- Born: India
- Education: Cardiff University (PhD, Electronics)
- Occupations: Businessman; technology executive
- Employers: Panjia Technologies (founder); HID Global Corporation (EVP Engineering; CTO; SVP); De La Rue (CTO, 2015–2019); OpSec Security (CEO);
- Known for: Founder of Panjia Technologies; CTO of HID Global Corporation; CTO of De La Rue; CEO of OpSec Security;
- Awards: Gold Shield Award (Global Security Industry Alliance)

= Selva Selvaratnam =

British businessman

Selva Selvaratnam is a British businessman born in India.

Selvaratnam was born in India, but moved to the UK in the early 1980s. After receiving a PhD in electronics from Cardiff University he set up his own firm, Panjia Technologies, in 1984/1985, which was subsequently acquired by HID Global Corporation/Assa Abloy.

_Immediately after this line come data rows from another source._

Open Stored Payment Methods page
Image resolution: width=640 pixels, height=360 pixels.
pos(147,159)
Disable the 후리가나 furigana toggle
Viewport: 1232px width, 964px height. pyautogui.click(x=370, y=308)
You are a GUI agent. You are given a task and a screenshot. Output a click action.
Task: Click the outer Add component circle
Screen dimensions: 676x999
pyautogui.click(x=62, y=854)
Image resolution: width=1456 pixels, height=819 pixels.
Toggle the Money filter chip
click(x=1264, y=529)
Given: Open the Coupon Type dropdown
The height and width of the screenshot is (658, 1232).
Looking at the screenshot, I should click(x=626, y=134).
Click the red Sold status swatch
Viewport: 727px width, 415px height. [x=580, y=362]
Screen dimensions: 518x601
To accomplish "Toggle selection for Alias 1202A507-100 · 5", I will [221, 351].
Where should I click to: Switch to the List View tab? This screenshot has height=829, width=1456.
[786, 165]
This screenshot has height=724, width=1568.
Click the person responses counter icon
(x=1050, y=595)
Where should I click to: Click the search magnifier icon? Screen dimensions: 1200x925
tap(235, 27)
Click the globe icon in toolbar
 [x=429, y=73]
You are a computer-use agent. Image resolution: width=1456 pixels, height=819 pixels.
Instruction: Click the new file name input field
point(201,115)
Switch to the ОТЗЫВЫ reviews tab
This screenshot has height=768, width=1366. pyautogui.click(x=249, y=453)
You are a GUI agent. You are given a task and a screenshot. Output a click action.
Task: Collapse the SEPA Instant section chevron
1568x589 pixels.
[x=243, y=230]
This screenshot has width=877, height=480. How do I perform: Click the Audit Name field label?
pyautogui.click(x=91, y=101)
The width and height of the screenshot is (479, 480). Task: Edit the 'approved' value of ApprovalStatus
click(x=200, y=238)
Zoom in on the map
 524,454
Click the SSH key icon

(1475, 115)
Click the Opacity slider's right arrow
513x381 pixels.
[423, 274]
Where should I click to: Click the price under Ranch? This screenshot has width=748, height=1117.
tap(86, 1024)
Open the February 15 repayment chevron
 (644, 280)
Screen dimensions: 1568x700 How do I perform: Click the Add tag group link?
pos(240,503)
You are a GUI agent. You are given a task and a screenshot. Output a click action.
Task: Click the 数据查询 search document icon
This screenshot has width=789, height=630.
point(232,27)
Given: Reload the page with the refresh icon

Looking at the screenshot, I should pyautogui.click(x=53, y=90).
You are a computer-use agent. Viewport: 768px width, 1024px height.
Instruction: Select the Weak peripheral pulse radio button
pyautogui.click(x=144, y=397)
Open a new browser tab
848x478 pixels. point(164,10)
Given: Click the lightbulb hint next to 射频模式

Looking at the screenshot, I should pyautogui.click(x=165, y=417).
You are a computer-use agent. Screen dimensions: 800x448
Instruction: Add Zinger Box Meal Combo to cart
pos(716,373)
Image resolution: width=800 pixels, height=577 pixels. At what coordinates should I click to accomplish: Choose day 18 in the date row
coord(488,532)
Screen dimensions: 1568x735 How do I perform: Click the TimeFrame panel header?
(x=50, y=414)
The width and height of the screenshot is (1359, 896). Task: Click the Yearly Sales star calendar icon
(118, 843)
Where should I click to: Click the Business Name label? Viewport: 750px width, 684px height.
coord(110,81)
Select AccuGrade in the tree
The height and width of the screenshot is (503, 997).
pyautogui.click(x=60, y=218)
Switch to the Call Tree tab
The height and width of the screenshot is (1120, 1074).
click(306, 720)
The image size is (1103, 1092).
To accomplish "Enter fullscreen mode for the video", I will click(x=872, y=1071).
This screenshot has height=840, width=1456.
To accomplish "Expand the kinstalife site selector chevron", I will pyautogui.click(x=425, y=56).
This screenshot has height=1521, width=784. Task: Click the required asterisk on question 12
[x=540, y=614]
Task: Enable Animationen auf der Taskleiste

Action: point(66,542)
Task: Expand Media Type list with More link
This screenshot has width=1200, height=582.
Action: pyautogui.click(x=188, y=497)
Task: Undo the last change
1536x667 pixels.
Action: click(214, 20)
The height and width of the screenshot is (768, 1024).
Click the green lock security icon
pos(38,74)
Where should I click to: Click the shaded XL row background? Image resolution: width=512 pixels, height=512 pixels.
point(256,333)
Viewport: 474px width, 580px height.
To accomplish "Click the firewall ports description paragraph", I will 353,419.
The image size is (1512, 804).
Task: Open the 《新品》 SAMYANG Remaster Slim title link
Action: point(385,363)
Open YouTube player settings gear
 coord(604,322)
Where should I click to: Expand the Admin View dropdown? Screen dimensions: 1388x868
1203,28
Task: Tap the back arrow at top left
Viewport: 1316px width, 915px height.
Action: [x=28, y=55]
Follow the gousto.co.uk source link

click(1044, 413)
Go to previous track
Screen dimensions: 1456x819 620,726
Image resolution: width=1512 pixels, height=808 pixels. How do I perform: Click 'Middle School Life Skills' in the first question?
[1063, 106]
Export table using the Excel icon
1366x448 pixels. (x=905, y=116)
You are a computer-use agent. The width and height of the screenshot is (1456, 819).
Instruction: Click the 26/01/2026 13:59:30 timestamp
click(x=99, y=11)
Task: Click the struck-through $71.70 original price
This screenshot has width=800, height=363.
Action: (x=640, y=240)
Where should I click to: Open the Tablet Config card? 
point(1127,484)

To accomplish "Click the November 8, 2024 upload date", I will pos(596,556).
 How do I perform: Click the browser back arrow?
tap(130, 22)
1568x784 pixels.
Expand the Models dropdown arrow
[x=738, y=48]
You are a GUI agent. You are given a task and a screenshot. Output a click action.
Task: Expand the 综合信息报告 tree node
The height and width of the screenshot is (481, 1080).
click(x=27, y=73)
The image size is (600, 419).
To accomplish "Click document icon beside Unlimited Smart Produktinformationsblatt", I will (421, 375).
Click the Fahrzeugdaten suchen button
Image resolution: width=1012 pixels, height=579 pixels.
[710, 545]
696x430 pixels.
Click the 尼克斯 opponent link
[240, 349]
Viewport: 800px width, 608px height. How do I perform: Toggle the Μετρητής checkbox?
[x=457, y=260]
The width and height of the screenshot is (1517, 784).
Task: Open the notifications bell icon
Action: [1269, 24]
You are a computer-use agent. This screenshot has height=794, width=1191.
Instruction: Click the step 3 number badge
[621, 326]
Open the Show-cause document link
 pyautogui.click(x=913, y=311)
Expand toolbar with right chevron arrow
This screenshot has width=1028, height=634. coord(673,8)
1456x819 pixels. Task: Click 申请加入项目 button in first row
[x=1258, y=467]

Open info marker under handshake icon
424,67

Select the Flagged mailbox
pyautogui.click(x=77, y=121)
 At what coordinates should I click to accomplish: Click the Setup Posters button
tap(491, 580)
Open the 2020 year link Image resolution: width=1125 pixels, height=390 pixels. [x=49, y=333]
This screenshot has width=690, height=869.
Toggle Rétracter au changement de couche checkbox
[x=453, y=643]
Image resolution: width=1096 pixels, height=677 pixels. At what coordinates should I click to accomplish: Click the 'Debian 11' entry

After the acquisition, Selvaratnam was an executive vice president of engineering at HID Global Corporation. He later became the chief technology officer and senior vice president at the company. In this role, he received the prestigious Gold Shield Award which is awarded by the Global Security Industry Alliance to professionals who have made "outstanding contributions in the global security industry".

Since April 2015, Selvaratnam has been the chief technology officer at De La Rue. From 2015 until 2019 he was appointed with De La Rue to form the organisation and strategy for products, technology and services to transition the group into a technology-led entity. He is currently working as CEO of OpSec Security.